Больше мы уже ничего не могли услышать, потому что за нами уже стояло огромное облако пыли, поднятой с немощеной улицы копытами лошади и колесами наших дрог. Эта пыль сразу окутала нас и мигом осела на нас же. Но мы были рады ей как чему-то особенно приятному и дорогому. Мы были на свободе. Все осталось позади нас в этом буром столбе — и гимназия, и лавка, а впереди нас ждали широкие и необъятные степи и такой простор, широкий и ничем не стесняемый простор, что перед ним покидаемый нами город казался тесной тюрьмою.
Минут через десять мы были уже в степи, переживавшей в июле вторую половину своей молодости. Все степные растения спешат отцвести к июню и в июле дают уже семена, а сами блекнут, покорно отдаются во власть палящего солнца, буреют и сохнут. Но и в эту пору степь прекрасна своим широким простором и курганами. Сверху, с голубого горячего неба, льется трель невидимого жаворонка. Сколько ни ищи его глазами — ни за что не увидишь. Виден только плавно парящий коршун. Крылья его почти неподвижны, и он каким-то чудом держится в воздухе; потом вдруг, свернувшись клубком, стремительно падает на землю, как камень, и вновь взвивается вверх, но теперь уже с добычей. Низко над травою и бурьяном летают разноцветные бабочки, а в траве, сидя на задних лапках, свистят суслики.
Хорошо, ах, как хорошо, просторно и свободно!

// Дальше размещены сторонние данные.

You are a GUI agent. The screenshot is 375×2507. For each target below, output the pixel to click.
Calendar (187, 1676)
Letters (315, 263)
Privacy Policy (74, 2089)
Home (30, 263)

Мы с Антошей онемели от восторга, молчали и только переглядывались. Дорога была гладкая, и мы катились ровно и без толчков, оставляя за собою ленивый столб пыли, уже успевшей покрыть собою наши гимназические мундиры и фуражки. Отчего нельзя ехать по степи всю жизнь, до самой смерти, не зная ни забот, ни латыни, ни греческого, ни проклятой алгебры, огорчавшей меня всегда одними только двойками?
Антоша, судя по его жизнерадостному лицу и счастливой улыбке, думал то же самое. Его широко раскрытые глаза говорили: к чему лавка, к чему гимназия, когда есть степь и в этой степи так хорошо и приятно?
Мы глядели на грязную холщовую рубаху Ефима, упершегося ногами в оглобли, на его загорелую шею и на затылок, — и они казались нам красивыми и чуть ли не родными; а тащившая нас некрупная степная лошадка была нам симпатична и мила.